I didn’t know if I should laugh or cry. “You can’t cut the lawn. Besides, I think it’s broken.” Within a couple seconds after he yanked the cord, the lawnmower started up. Well, this is embarrassing. “Seriously, though. You can’t cut my grass.”
He didn’t turn back once to look at me. He just went to complete his job—the same job I’d never asked him to do. I was seconds away from continuing arguing with him, but then I remembered how he’d killed a cat for meowing wrong, and well, I liked my sad little life enough and didn’t want to risk dying.
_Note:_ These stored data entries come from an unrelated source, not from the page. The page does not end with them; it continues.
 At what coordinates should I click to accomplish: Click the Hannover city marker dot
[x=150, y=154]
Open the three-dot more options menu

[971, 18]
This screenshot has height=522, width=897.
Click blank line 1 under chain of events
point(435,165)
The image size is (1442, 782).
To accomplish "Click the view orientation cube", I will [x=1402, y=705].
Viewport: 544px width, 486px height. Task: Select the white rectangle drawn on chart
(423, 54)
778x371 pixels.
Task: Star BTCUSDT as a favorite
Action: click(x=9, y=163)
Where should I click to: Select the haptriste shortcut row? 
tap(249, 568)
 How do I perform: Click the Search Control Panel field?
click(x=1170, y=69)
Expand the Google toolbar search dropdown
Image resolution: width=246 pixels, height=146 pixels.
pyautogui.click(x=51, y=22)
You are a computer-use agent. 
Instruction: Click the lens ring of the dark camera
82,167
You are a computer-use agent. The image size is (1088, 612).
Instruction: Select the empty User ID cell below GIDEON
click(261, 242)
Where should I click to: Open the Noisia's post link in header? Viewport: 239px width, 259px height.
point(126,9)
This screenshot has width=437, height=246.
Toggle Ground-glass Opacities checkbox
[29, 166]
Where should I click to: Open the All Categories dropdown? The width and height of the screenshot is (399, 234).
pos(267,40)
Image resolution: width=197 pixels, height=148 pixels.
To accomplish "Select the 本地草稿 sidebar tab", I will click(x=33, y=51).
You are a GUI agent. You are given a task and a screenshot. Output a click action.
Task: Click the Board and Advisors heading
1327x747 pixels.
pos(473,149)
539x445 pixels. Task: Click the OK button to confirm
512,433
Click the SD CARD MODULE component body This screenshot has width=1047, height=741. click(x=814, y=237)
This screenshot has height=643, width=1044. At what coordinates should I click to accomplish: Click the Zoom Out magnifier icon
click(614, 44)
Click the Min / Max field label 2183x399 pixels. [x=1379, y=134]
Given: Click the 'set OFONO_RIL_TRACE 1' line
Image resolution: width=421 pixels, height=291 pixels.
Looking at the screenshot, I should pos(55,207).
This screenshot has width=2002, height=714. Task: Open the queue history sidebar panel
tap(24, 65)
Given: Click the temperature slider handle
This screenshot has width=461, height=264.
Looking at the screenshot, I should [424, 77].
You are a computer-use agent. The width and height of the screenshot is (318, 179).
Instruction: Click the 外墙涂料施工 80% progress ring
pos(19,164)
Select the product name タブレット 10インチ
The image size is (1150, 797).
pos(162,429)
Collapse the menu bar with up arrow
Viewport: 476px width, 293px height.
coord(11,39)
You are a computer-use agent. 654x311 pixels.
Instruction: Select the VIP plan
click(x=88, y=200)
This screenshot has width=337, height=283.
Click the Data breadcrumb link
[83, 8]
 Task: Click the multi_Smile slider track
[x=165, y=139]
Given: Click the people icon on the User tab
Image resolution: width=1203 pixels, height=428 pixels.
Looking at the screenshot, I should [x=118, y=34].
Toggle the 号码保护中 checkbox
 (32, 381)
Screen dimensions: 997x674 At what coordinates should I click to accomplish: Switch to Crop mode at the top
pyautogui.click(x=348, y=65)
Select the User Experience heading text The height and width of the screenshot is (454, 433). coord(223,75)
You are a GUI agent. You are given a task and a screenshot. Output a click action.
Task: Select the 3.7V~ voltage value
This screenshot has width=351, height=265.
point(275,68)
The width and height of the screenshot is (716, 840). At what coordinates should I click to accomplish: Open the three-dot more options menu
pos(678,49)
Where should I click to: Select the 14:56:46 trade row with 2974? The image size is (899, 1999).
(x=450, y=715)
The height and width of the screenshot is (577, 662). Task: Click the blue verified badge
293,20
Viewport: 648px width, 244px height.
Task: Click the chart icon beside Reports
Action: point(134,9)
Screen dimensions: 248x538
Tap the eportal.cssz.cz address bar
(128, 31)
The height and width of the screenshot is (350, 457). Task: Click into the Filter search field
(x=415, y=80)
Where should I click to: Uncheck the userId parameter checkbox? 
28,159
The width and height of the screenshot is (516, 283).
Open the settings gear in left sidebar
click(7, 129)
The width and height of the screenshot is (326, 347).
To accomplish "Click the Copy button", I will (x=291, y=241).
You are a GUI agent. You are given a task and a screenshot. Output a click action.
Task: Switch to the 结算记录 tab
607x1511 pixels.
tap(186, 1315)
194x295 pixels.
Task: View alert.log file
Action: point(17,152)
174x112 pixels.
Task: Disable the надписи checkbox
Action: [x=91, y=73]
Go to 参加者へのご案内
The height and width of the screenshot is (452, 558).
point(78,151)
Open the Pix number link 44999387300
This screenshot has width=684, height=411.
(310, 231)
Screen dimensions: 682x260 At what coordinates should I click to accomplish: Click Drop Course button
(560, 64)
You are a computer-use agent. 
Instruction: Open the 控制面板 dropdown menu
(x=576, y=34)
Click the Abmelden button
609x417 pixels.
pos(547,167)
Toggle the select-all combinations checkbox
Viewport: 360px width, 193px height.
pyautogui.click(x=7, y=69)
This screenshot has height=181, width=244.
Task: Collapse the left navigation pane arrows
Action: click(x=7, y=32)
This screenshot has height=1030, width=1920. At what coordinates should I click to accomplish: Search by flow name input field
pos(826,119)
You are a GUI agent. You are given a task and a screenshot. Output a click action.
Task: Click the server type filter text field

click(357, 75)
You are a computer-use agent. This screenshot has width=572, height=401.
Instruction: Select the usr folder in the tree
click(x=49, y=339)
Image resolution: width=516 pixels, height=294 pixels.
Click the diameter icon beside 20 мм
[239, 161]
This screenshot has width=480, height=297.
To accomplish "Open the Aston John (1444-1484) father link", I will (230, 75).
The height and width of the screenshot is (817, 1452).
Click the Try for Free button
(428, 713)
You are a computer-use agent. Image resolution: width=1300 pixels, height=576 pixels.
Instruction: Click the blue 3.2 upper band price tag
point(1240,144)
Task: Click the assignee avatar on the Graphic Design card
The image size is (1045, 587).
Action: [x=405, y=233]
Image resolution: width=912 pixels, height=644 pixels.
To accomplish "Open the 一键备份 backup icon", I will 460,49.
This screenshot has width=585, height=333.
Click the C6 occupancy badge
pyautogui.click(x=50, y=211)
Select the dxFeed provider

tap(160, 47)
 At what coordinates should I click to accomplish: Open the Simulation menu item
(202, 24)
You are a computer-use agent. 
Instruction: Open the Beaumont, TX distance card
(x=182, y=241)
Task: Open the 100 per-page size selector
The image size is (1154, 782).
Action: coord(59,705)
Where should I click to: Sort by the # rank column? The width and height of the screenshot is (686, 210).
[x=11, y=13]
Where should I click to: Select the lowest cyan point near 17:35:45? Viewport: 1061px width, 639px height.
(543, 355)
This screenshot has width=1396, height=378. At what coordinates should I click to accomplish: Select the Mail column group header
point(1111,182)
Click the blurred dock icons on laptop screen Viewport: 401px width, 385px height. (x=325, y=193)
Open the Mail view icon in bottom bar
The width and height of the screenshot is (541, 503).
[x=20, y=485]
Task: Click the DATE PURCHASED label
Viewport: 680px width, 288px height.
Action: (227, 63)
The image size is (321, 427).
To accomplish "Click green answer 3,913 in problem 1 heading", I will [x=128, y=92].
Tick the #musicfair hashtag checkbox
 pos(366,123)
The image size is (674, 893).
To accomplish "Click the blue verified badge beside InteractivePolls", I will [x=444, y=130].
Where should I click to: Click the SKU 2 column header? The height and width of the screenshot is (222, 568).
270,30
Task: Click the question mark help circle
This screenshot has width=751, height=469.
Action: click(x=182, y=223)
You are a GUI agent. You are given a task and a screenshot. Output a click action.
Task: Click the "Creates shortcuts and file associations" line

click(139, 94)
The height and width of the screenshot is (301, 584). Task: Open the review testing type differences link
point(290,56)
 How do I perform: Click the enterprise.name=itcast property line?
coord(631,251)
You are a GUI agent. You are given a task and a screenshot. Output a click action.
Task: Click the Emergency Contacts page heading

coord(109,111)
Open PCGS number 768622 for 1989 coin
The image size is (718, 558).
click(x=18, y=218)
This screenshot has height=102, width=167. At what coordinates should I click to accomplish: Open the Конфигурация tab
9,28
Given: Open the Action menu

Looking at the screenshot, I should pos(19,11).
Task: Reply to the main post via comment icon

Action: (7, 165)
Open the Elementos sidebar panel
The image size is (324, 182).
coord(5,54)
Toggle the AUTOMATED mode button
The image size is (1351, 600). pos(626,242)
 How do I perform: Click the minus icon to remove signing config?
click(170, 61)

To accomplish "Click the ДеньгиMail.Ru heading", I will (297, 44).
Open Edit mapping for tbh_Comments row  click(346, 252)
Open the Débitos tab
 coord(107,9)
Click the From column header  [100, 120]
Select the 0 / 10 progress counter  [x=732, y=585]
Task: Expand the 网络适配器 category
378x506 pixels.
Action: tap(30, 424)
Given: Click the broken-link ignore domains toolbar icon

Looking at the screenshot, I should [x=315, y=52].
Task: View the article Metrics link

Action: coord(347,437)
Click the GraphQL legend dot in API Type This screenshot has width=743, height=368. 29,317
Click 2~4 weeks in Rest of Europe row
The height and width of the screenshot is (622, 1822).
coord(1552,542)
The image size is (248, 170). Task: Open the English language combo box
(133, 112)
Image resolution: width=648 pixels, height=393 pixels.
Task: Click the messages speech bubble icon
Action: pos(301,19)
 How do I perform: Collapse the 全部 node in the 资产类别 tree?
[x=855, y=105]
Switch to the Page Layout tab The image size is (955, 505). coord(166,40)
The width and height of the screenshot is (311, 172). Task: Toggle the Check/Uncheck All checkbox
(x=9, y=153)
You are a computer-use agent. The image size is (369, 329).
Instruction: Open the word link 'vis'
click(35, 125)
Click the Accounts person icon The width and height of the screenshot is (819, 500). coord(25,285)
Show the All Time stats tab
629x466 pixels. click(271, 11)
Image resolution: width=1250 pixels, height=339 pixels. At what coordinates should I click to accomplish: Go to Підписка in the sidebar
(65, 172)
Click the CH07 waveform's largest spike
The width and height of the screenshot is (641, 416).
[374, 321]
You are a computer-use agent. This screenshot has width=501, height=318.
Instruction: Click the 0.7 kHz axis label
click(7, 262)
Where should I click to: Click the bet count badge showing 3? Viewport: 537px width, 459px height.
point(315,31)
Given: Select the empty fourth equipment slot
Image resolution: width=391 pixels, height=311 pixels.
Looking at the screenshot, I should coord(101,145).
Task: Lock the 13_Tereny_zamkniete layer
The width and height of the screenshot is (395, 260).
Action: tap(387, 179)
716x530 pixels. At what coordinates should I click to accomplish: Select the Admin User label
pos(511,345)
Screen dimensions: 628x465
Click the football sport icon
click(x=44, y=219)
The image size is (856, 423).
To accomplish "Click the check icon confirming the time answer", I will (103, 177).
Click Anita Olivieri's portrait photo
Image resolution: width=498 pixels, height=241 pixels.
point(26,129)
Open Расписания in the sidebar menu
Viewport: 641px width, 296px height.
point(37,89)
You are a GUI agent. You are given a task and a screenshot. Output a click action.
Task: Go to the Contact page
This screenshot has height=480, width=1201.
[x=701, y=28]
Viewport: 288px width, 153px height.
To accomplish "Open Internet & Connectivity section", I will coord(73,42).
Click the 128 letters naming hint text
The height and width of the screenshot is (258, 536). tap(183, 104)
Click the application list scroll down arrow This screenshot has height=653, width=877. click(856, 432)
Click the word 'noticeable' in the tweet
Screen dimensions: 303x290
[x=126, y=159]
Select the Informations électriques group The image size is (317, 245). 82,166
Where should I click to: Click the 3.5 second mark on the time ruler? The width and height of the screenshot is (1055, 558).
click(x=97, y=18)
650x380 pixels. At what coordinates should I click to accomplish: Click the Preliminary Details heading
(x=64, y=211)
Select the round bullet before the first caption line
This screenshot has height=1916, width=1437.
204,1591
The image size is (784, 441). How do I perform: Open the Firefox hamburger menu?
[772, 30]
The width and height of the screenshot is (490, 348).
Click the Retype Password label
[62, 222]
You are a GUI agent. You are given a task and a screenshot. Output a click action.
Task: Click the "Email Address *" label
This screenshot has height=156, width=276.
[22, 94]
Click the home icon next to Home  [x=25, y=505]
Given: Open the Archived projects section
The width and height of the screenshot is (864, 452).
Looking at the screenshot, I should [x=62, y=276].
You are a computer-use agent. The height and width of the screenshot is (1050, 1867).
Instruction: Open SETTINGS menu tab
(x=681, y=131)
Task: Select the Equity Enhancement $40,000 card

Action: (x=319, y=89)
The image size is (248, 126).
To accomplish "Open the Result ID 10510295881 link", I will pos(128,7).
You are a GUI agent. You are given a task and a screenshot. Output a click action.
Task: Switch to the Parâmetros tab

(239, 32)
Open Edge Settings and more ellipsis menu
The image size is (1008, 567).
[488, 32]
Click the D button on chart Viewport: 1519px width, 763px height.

“You did a great job with the lawn,” I said, watching Tristan shut off the lawnmower. “My husband…” I paused, taking a breath. “My late husband used to cut the grass in diagonals. And he would say, ‘Babe, I’m raking up the grass clippings tomorrow, I’m too tired now.’” I chuckled to myself, looking at Tristan, but not really seeing anything anymore. “The clippings would stay there for at least a week, maybe two, which is weird because he always handled others’ lawns so much better. But still, I liked the clippings.” My throat tightened and the burning of tears entered my eyes. I turned my back to Tristan and wiped away the few that fell. “Anyway, I like how you did diagonal lines.” Stupid memories. I grabbed the white metal handle and opened the screen door, but my feet paused when I heard him.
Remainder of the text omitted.